Text extract:
════════════════

According to the latest BN(O) passport processing guideline issued by the Home Office in September 2021, the following observation is entered onto BN(O) passports:

BN(O) holders who were previously re-admissible to the UK retain the following observation in their passport:

Obsolete Observations 

BN(O) passports issued between 30 March 2019 and 31 December 2020 (the UK's transition period for leaving the EU) contain the following observation: 

Since 31 January 2021, the HKSAR government no longer verifies the immigration status of BN(O) passport holders in Hong Kong. As a result, the observation regarding the Right to Land in Hong Kong is not printed in BN(O) passports from 31 January 2021.

Criticism

The British National (Overseas) passports have been criticised  for being too expensive, as compared to the HKSAR Passport, which has so far gained visa-free access from a similar number of countries as has the BN(O). In December 2013, the Foreign and Commonwealth Office of the United Kingdom announced backsourcing of overseas passport processing to their HM Passport Services in Liverpool. As a result, the fee for renewing BN(O) passports was reduced by 35% as of April 2014.

Counterfeit scandal in the 1990s

In the early years after the transfer of sovereignty of Hong Kong in 1997, the issue of counterfeit British National (Overseas) passports aroused international attention and government scrutiny, as such passports were being manufactured and used by illegal immigrants from the mainland of the People's Republic of China, who wished to gain direct access to the United Kingdom by way of Hong Kong.

Upon crossing the Hong Kong-Mainland China border, those illegal immigrants were easily detected by Hong Kong immigration officers, since the Mandarin-speaking immigrants invariably failed to understand or respond to officers communicating in Cantonese, the first language among Hong Kong's native population.

With the introduction of biometric passports, the BN(O) passport has recovered credibility among the international community. Most immigration officers at major British and European ports of entry have been briefed on the six different classes of British nationality, so that they do not confuse a person using his or her BN(O) passport to cross the borders with other types of British nationals..

Use in Hong Kong
Since July 1997, Hong Kong Immigration Department no longer issues BN(O) passports.

Until 30 January 2021, BN(O) passport holders with the right of abode in Hong Kong could use their BN(O) passports to clear immigration control. 

On 29 January 2021, Associated Press reported that the Chinese Foreign Ministry spokesperson Zhao Lijian announced: "China would no longer recognise BN(O) passports starting from 31 January," in retaliation to the extension of BN(O) civil rights in the UK. On the same day, a similar press release from the Government of Hong Kong, said that starting 31 January 2021, British National (Overseas) passports would no longer be recognised as a proof of identity in Hong Kong and no longer be recognised for immigration clearance by the Immigration Department.

════════════════

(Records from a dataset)
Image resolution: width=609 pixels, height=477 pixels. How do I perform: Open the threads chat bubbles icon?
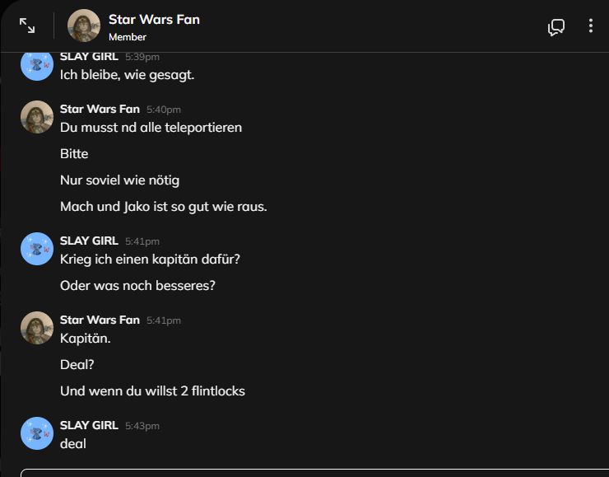pos(556,27)
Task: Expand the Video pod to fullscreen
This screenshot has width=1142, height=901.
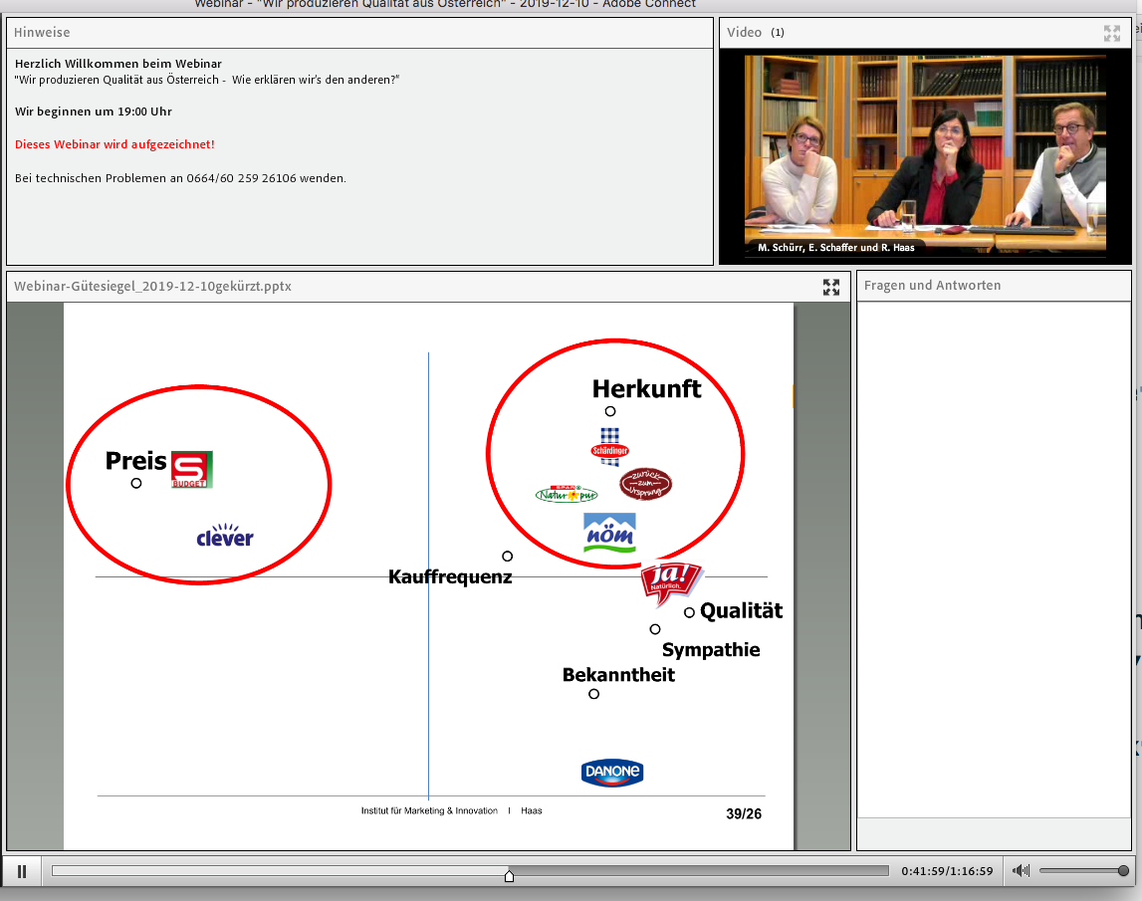Action: coord(1112,33)
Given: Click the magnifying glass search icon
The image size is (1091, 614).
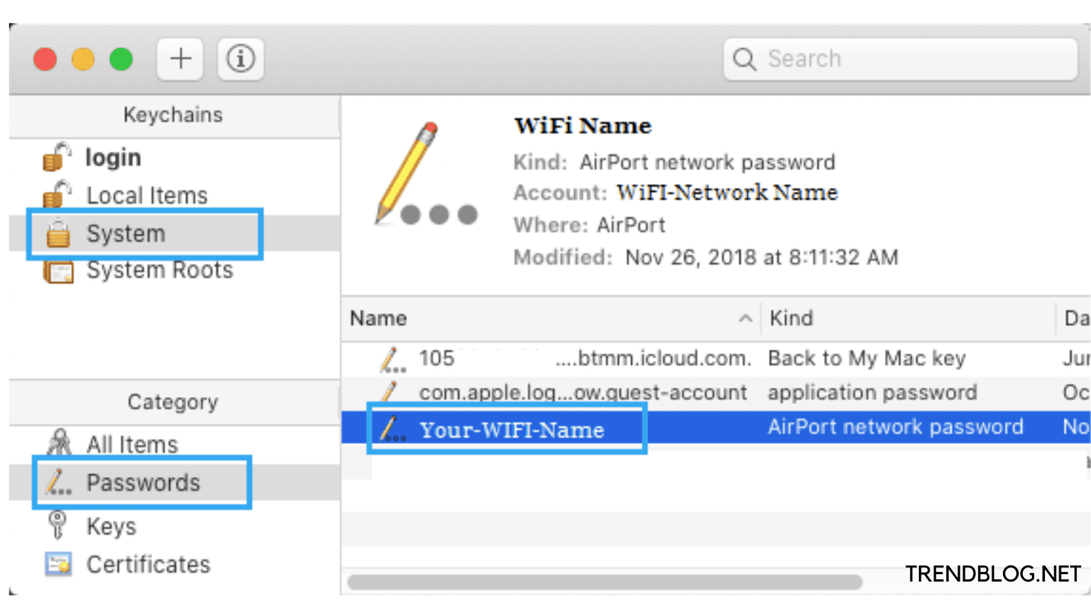Looking at the screenshot, I should pos(744,59).
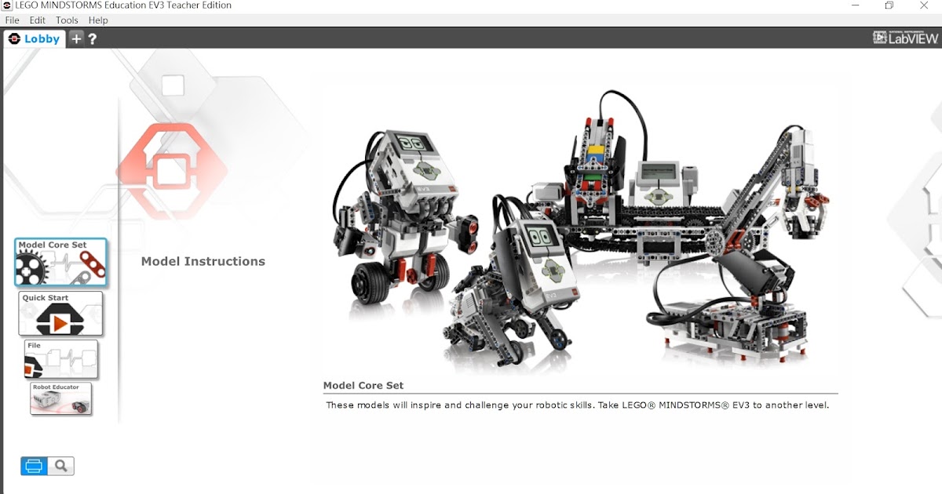This screenshot has height=494, width=942.
Task: Toggle the printer view at bottom left
Action: tap(32, 465)
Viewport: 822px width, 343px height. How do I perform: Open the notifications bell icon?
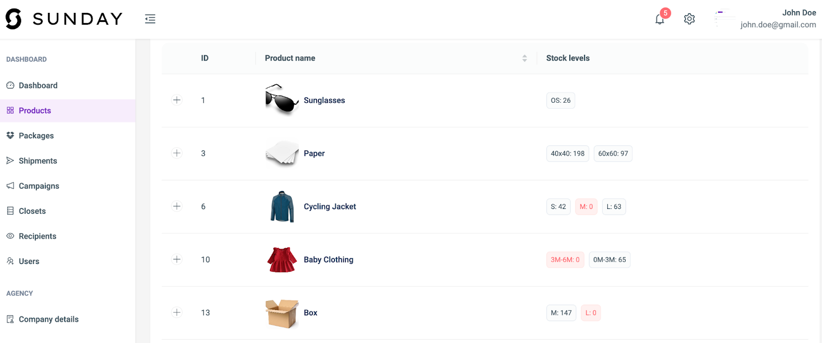click(x=660, y=20)
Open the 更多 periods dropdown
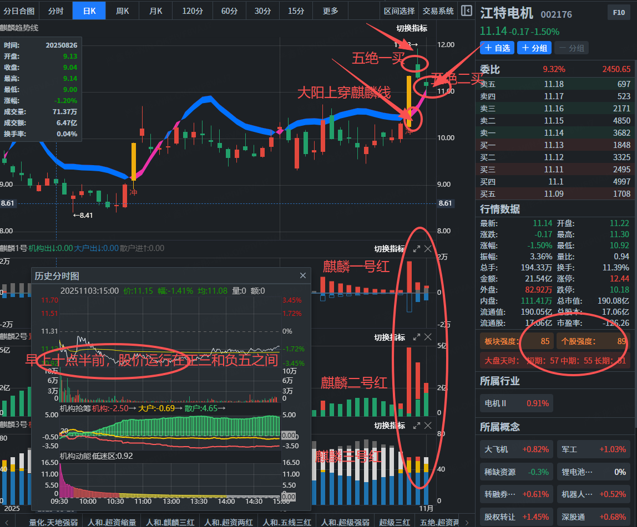Screen dimensions: 637x527 tap(331, 11)
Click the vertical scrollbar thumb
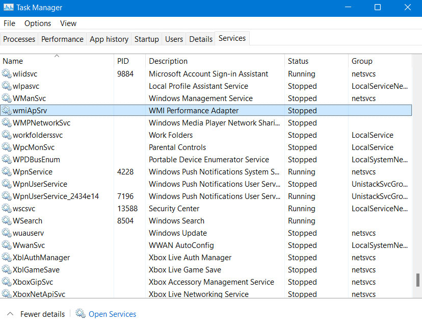The image size is (422, 327). click(x=418, y=280)
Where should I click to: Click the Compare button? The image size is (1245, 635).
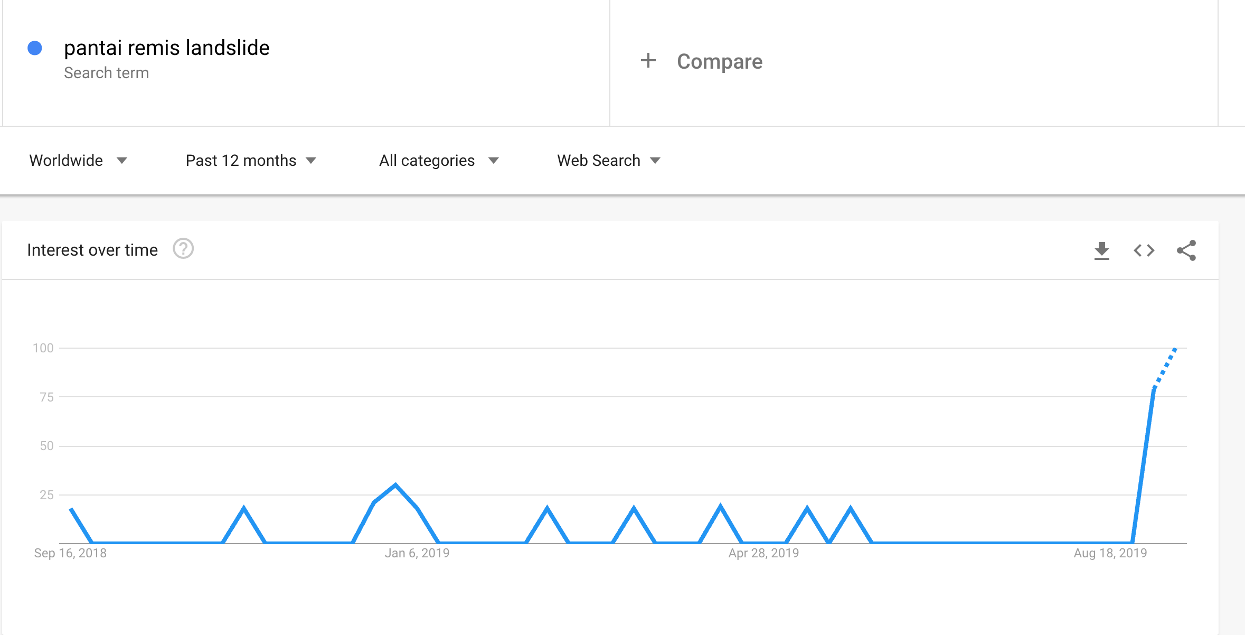point(702,61)
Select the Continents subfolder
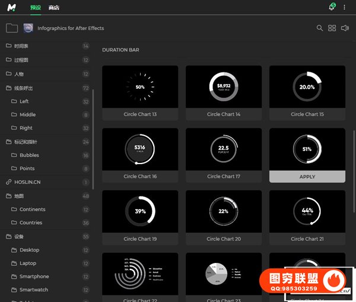 tap(32, 210)
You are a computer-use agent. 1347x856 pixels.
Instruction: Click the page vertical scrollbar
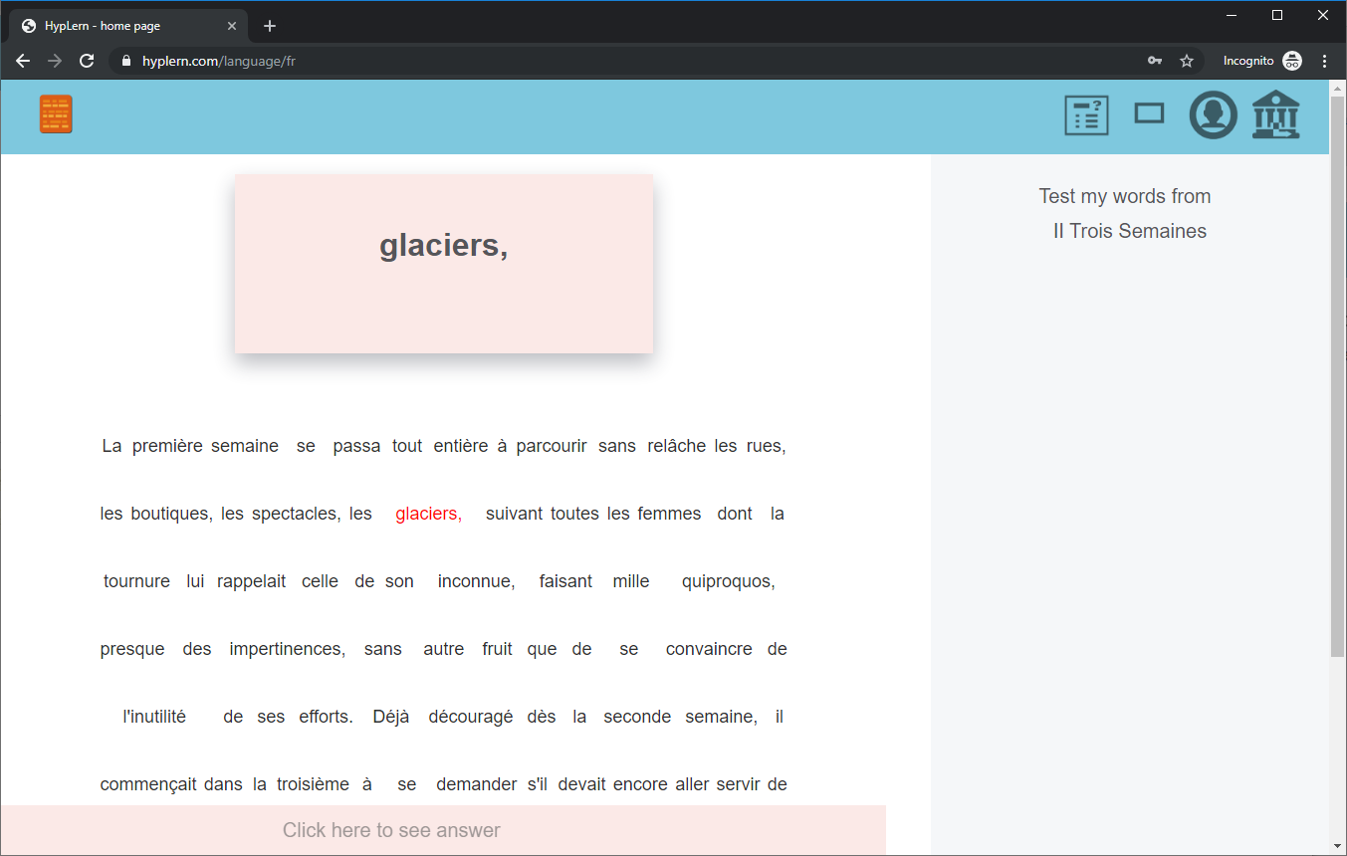pyautogui.click(x=1337, y=398)
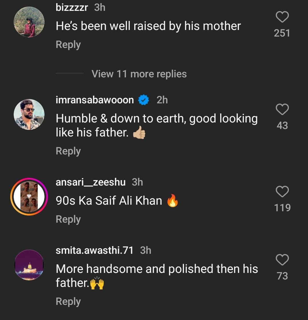This screenshot has width=308, height=320.
Task: Tap the blue verified badge
Action: [x=144, y=100]
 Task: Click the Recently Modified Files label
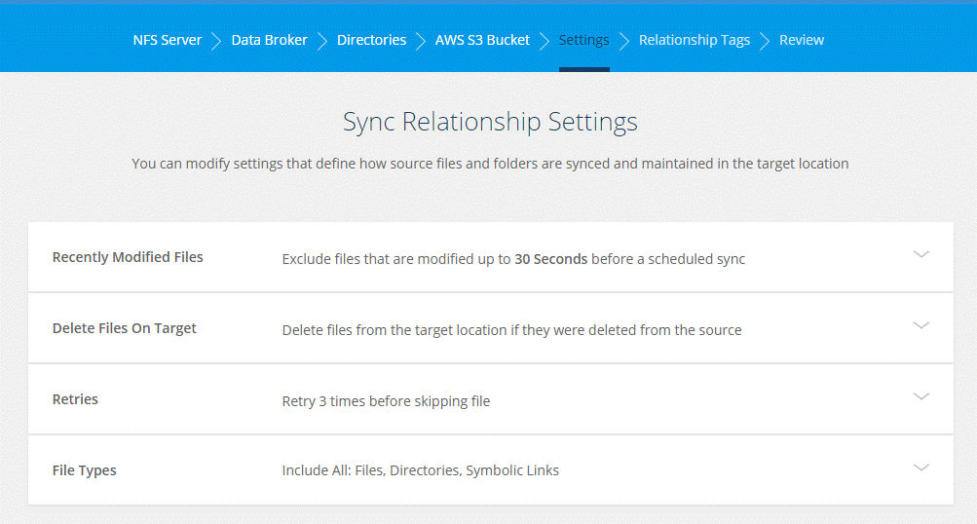tap(128, 257)
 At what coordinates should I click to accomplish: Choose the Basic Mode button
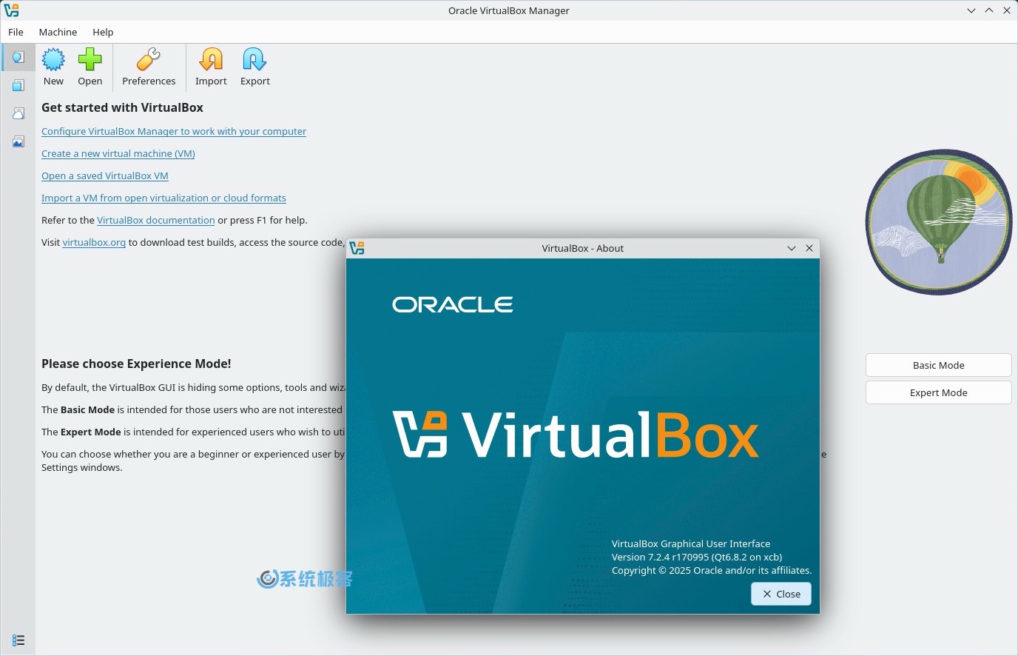938,365
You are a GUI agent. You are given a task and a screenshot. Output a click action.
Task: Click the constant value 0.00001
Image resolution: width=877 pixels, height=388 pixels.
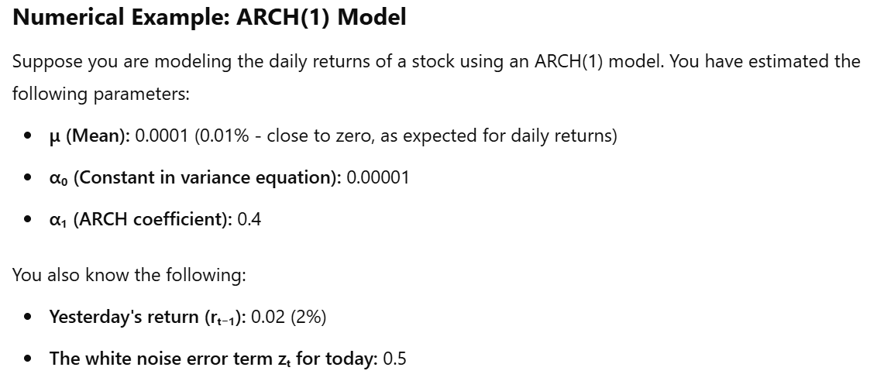point(378,177)
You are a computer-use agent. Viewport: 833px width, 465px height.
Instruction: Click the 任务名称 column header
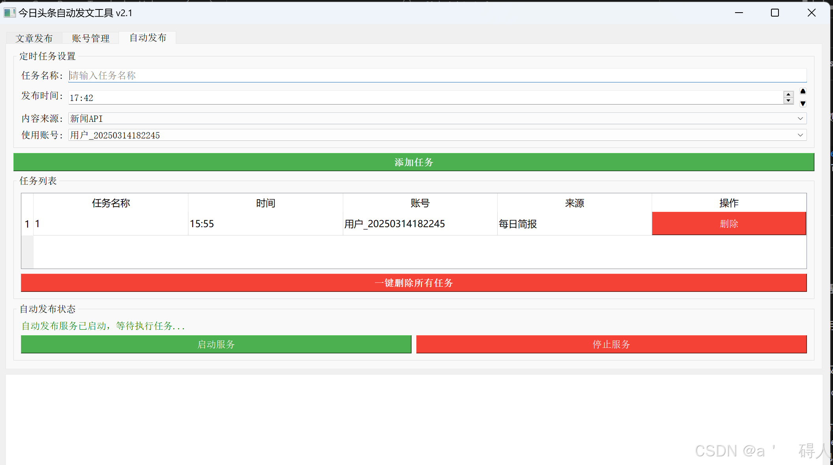click(x=111, y=203)
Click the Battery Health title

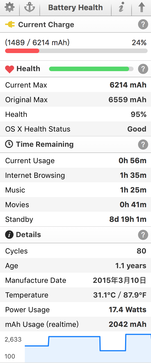tap(76, 8)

════════════════

Given task A: List the section headings that appear in the BN(O) passport text.
Given task B: Summarize the BN(O) passport text in three sentences.
Given task C: Extend the BN(O) passport text, starting after its last sentence.

Task answer A:
Obsolete Observations
Criticism
Counterfeit scandal in the 1990s
Use in Hong Kong

Task answer B: BN(O) passports carry observations set by Home Office guidelines, and since 31 January 2021 the observation on the Right to Land in Hong Kong is no longer printed because the HKSAR government stopped verifying holders' immigration status. The passports have been criticized as too expensive, though the renewal fee fell by 35% in April 2014 after processing moved to HM Passport Services in Liverpool, and after 1997 counterfeit copies used by illegal immigrants from mainland China drew international attention until biometric passports restored credibility. Hong Kong stopped issuing BN(O) passports in July 1997, and from 31 January 2021 China and the Hong Kong government no longer recognized them for identity or immigration clearance.

Task answer C:
Following media enquiries, several countries and regions announced that they would continue to recognise BN(O) passports, including the United States, Canada, Australia, Germany, France, Spain, Taiwan, Japan, Italy, South Korea, Netherlands, New Zealand, Malaysia, Singapore, Finland and Norway.

Use in Mainland China and Macau
From 31 January 2021, BN(O) passports are no longer recognised as valid documents in Mainland China and Macau. Hong Kong Permanent residents who are PRC citizens must use other travel documents such as Mainland Travel Permit and Hong Kong Identity Card.

Use in the United Kingdom

British Nationals (Overseas) are British nationals but not British citizens, and they are not considered 'foreign aliens' under UK law. BN(O) citizens do not need to apply for residence permits if they remain in the United Kingdom for up to 6 months. As Commonwealth citizens, BN(O) citizens who have leave to remain for longer than 6 months are eligible to register as a voter in the UK. They are also able to apply to join HM Civil Service or HM Armed Forces. After the passage of Hong Kong national security law, the UK government made it possible for BN(O) citizens to move to the UK permanently.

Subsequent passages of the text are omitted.